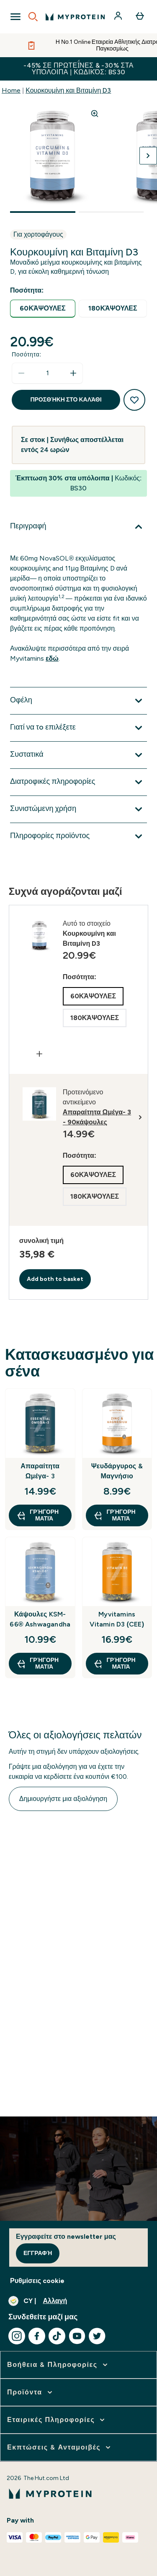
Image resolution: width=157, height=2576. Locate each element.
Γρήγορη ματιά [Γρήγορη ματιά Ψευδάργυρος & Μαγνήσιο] (114, 1515)
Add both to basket (55, 1279)
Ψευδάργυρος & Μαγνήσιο (117, 1471)
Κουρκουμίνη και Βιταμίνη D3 (68, 90)
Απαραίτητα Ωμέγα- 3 (40, 1471)
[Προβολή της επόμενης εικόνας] (148, 155)
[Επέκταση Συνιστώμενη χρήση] (78, 809)
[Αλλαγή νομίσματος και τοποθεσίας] (78, 2301)
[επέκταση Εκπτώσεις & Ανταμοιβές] (59, 2447)
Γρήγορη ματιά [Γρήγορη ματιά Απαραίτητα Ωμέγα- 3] (37, 1515)
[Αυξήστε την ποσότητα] (73, 373)
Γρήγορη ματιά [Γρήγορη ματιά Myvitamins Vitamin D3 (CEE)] (114, 1663)
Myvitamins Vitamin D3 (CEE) (117, 1619)
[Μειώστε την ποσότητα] (21, 373)
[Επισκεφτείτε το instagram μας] (16, 2336)
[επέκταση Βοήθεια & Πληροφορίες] (58, 2364)
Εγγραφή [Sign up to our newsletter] (37, 2253)
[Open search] (33, 17)
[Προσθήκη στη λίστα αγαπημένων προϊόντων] (134, 400)
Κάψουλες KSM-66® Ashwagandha (40, 1619)
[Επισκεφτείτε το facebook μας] (36, 2336)
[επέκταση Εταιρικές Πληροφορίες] (56, 2420)
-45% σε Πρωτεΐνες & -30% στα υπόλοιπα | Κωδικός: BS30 (78, 68)
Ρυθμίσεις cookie (37, 2281)
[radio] (42, 309)
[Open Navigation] (15, 16)
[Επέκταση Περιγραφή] (78, 526)
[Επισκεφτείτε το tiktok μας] (57, 2336)
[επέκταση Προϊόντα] (30, 2392)
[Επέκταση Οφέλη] (78, 700)
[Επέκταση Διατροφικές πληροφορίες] (78, 782)
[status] (47, 373)
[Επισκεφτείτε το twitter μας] (97, 2336)
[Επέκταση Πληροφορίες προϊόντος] (78, 836)
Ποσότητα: (26, 354)
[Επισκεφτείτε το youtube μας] (77, 2336)
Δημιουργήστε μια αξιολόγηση (63, 1799)
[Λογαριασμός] (118, 17)
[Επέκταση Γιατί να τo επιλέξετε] (78, 728)
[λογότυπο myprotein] (75, 16)
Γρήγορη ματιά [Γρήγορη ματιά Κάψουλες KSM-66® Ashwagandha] (37, 1663)
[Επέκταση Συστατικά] (78, 755)
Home (11, 90)
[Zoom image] (94, 113)
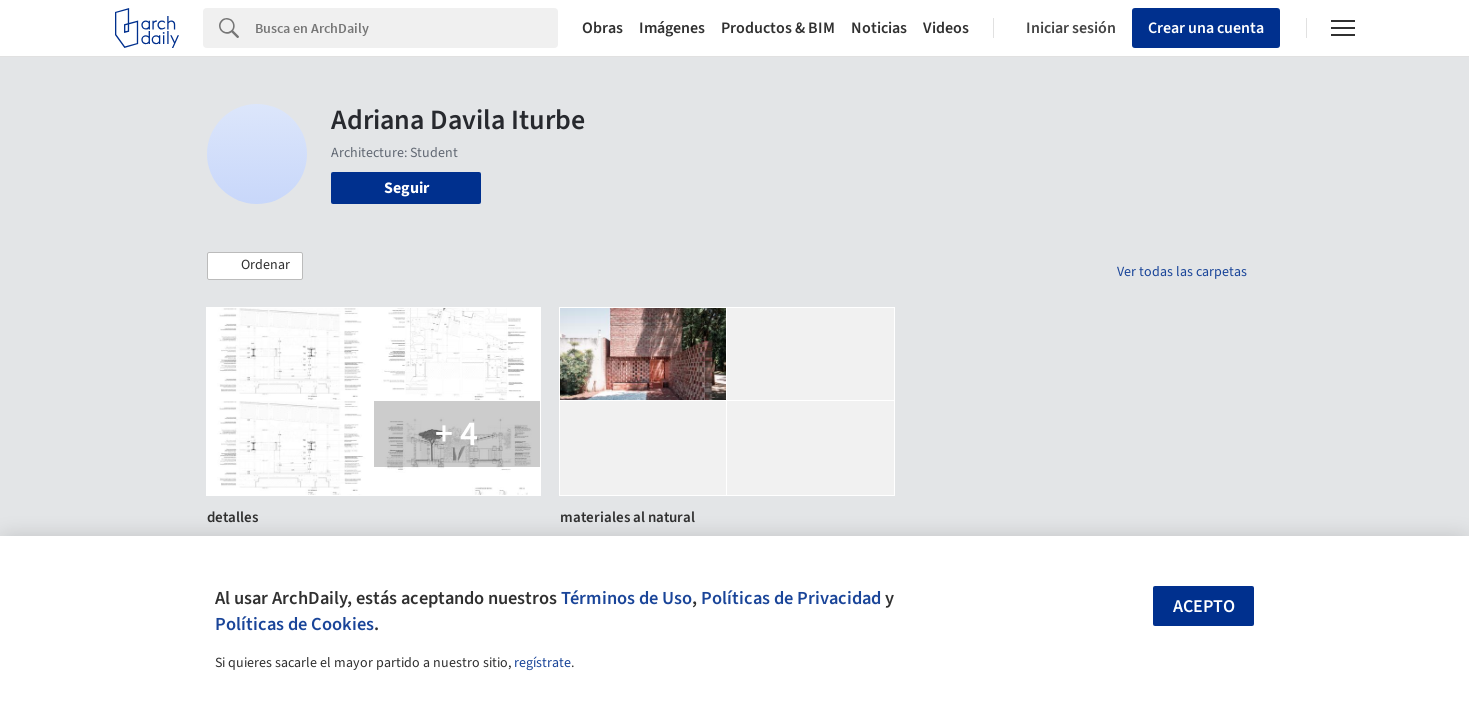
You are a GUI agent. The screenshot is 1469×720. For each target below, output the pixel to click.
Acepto (1204, 606)
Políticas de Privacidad (791, 598)
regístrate (542, 663)
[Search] (406, 28)
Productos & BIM (778, 28)
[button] (255, 266)
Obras (602, 28)
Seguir (406, 188)
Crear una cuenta (1206, 28)
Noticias (879, 28)
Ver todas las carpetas (1182, 272)
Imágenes (672, 28)
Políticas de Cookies (294, 624)
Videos (946, 28)
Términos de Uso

**REQUIRED ACTION**
Go through the lines above. Select every one that has the string "each".

**ANSWER TO THIS PROBLEM**
Image resolution: width=157, height=2576. Locate each element.
You are a GUI agent. The screenshot is 1469×720. For each target below, output the pixel to click.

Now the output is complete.